01:06:09.500 | - Yes, I was wondering, I met her.
01:06:10.940 | I was like, "Wait, did you hire her first?"
01:06:13.820 | - Marketing is fun.
01:06:15.260 | - No, she was an inspiration.
01:06:16.460 | We named the company both after her.
01:06:18.740 | - Okay, interesting, interesting.
01:06:20.820 | Yeah, wonderful.
01:06:21.660 | I'll comment on the design piece
01:06:23.060 | just because I think that there are a lot of AI companies
01:06:26.660 | that very much focus on the functionality
01:06:30.060 | and the models and the capabilities and the benchmark.
01:06:33.500 | But I think that increasingly
01:06:34.980 | I'm seeing people differentiate with design
01:06:36.940 | and people want to use beautiful products
01:06:38.940 | and people who can figure that out
01:06:40.820 | and integrate the AI into their human lives.

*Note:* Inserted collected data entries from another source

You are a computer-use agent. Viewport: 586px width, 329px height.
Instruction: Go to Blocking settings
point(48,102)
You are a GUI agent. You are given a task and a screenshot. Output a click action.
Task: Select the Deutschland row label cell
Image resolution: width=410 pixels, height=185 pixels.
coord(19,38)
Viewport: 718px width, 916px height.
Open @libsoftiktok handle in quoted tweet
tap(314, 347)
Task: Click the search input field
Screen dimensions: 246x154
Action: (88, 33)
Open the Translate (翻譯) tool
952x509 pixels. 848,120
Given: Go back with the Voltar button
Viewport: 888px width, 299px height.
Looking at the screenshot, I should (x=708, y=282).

01:06:43.900 | Design at the limit.
01:06:44.780 | One, at the lowest level, it's make this look pretty,
01:06:47.220 | make this look like Stripe or Linear's homepage.

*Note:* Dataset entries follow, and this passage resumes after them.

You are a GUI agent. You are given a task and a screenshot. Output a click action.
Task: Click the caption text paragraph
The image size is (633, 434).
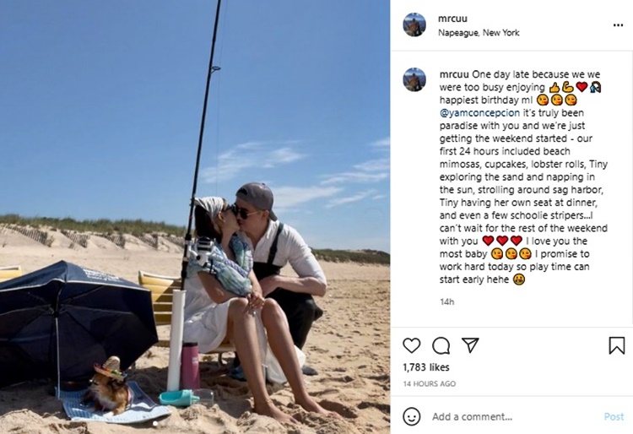523,176
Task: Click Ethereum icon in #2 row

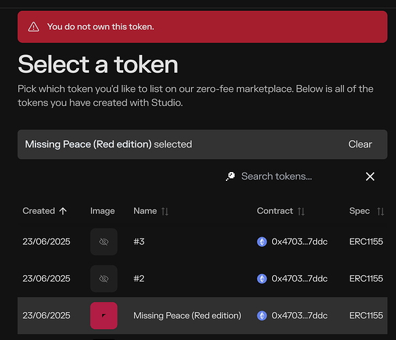Action: 262,279
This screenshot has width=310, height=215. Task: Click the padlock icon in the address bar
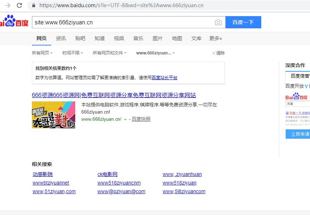pos(33,5)
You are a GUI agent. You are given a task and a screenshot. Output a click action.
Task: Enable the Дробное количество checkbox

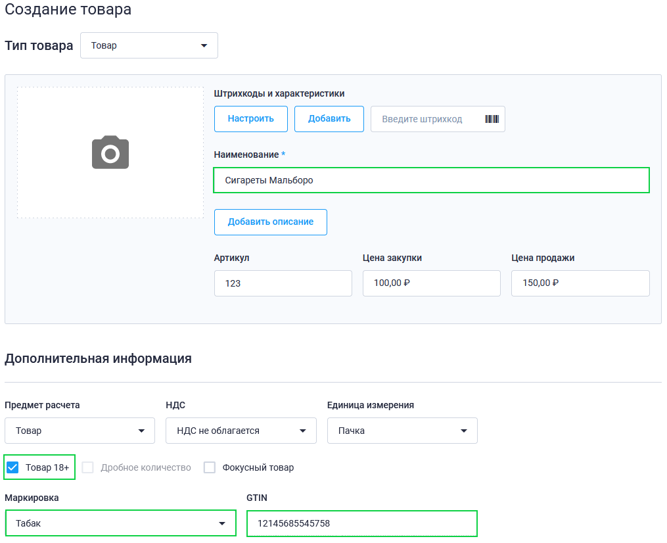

01:06:49.540 | That's design.
01:06:50.500 | But at the highest level of design,
01:06:52.260 | it is make this integrate seamlessly into my life.
01:06:54.300 | Intuitive, beautiful, inspirational, maybe even.

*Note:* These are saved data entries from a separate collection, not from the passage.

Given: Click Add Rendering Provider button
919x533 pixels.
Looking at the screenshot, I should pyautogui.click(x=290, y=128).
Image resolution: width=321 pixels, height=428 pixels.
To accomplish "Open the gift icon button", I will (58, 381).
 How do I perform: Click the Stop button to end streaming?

01:06:57.860 | And I think that companies that,
01:07:00.260 | this is kind of like a blog post I've been thinking about,
01:07:01.740 | companies that emphasize design
01:07:03.340 | actually are going to win more than companies that don't.
01:07:05.660 | - Yeah, I love this Steve Jobs quote
01:07:07.260 | and I'm going to butcher it.
01:07:08.260 | It's something like,
01:07:09.500 | "Design is the expression of the soul of a man-made product
01:07:12.140 | "through successive layers of design."
01:07:14.060 | - Jesus.
01:07:14.900 | - He was good.
01:07:16.260 | - He was cooking, he was cooking on that one.
01:07:19.540 | - It starts with the soul of the product,
01:07:21.820 | which is why I was saying it is so important
01:07:23.780 | to reach alignment about that soul of the product, right?
01:07:26.140 | It's like an onion,
01:07:26.980 | like you peel the onion in those layers, right?
01:07:28.700 | And you design an entire journey,
01:07:30.860 | just like the user experiencing your product chronologically
01:07:33.900 | all the way from the beginning of like the awareness stage,
01:07:36.580 | I think it is also the job of the designer
01:07:38.340 | to design that part of the experience.
01:07:39.660 | It's like, okay, what, you know?
01:07:40.980 | And that's brand basically.
01:07:42.660 | So yeah, I agree with you.
01:07:43.820 | I think design is immensely important.
01:07:45.740 | - Okay, lovely.
01:07:46.580 | - Yeah, thanks for coming on, Flo.
01:07:47.740 | - Yeah, absolutely.
01:07:48.580 | Thanks for having me.